§ **TO DO**: Could you copy exactly the lines below, beginning at the line with "Where should I click to: Open" and stopping after the line with "Given: Click the back arrow beside 铁匠铺", with no pictures?
[[ SUPPLIED RECORDS, beginning ]]
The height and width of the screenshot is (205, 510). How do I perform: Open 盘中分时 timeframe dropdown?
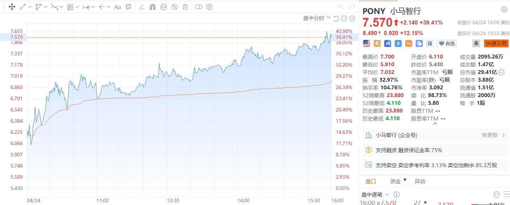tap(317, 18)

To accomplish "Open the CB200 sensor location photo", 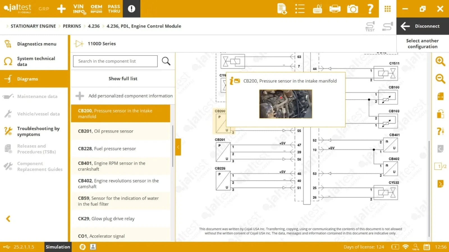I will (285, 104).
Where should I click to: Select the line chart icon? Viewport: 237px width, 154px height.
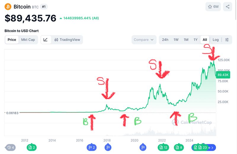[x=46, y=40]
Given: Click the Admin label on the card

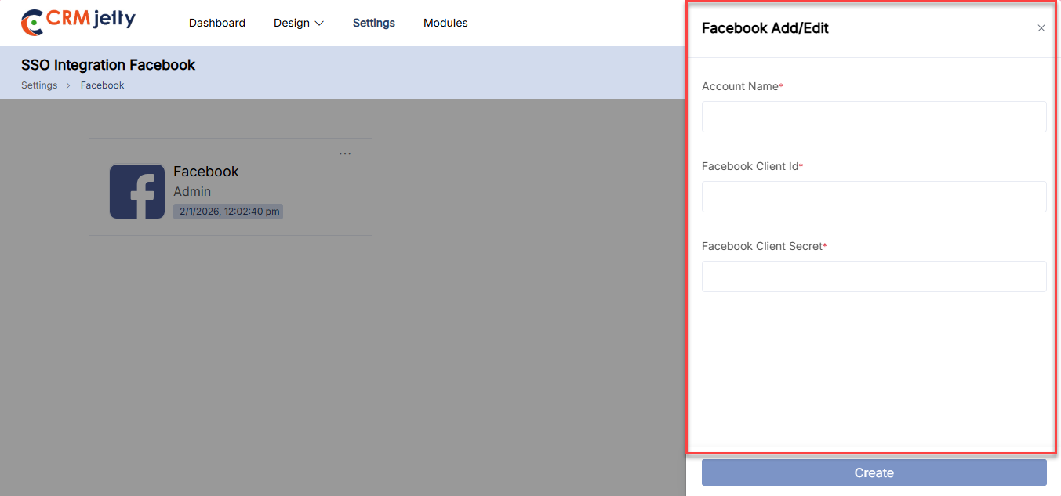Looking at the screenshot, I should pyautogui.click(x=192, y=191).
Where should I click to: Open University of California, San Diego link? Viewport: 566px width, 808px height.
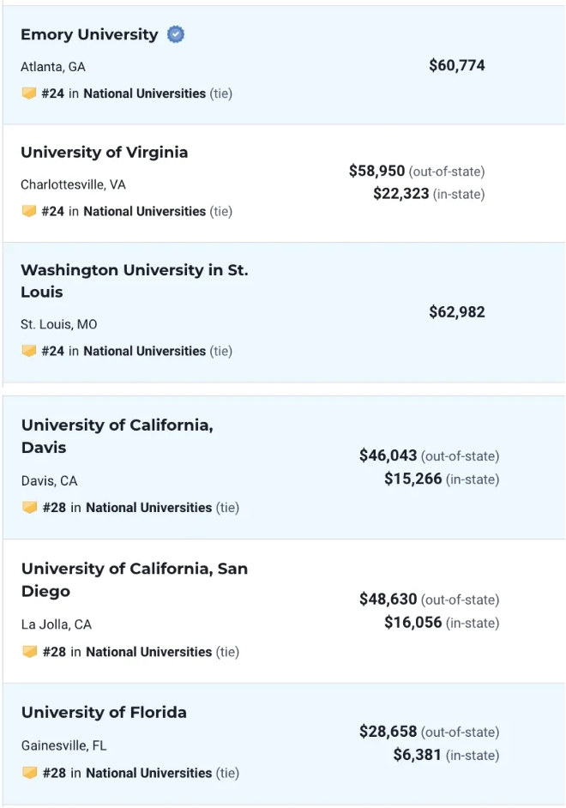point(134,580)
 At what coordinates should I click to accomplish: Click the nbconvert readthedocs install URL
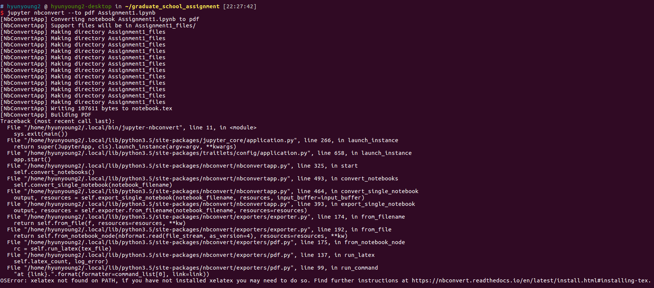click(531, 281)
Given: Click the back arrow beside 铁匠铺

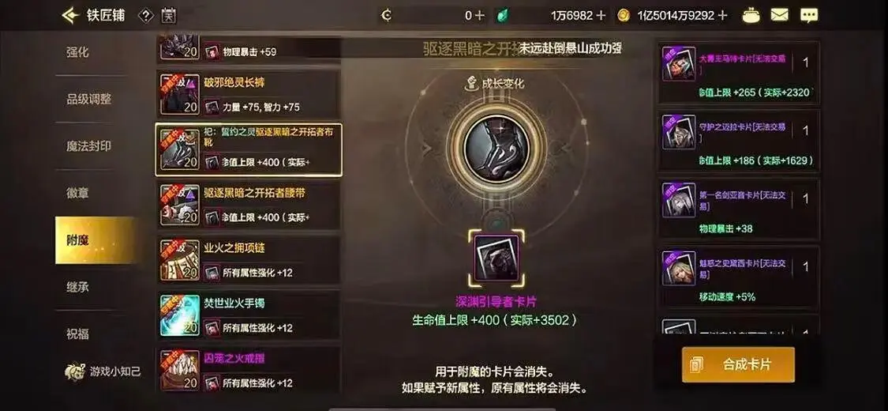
[[ SUPPLIED RECORDS, end ]]
[[ SUPPLIED RECORDS, beginning ]]
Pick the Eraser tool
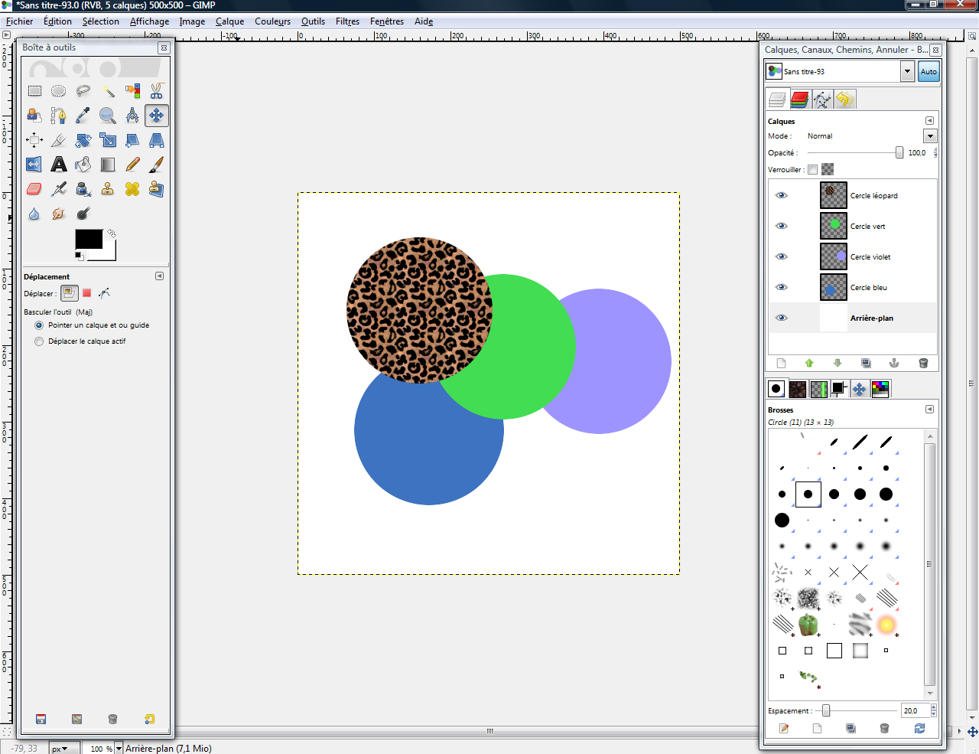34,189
[[ SUPPLIED RECORDS, end ]]
§ **ANSWER TO THIS TASK**:
Where should I click to: Open University of California, San Diego link? Viewport: 566px width, 808px height.
point(134,580)
 At what coordinates should I click to accomplish: Click the nbconvert readthedocs install URL
click(531, 281)
Given: Click the back arrow beside 铁匠铺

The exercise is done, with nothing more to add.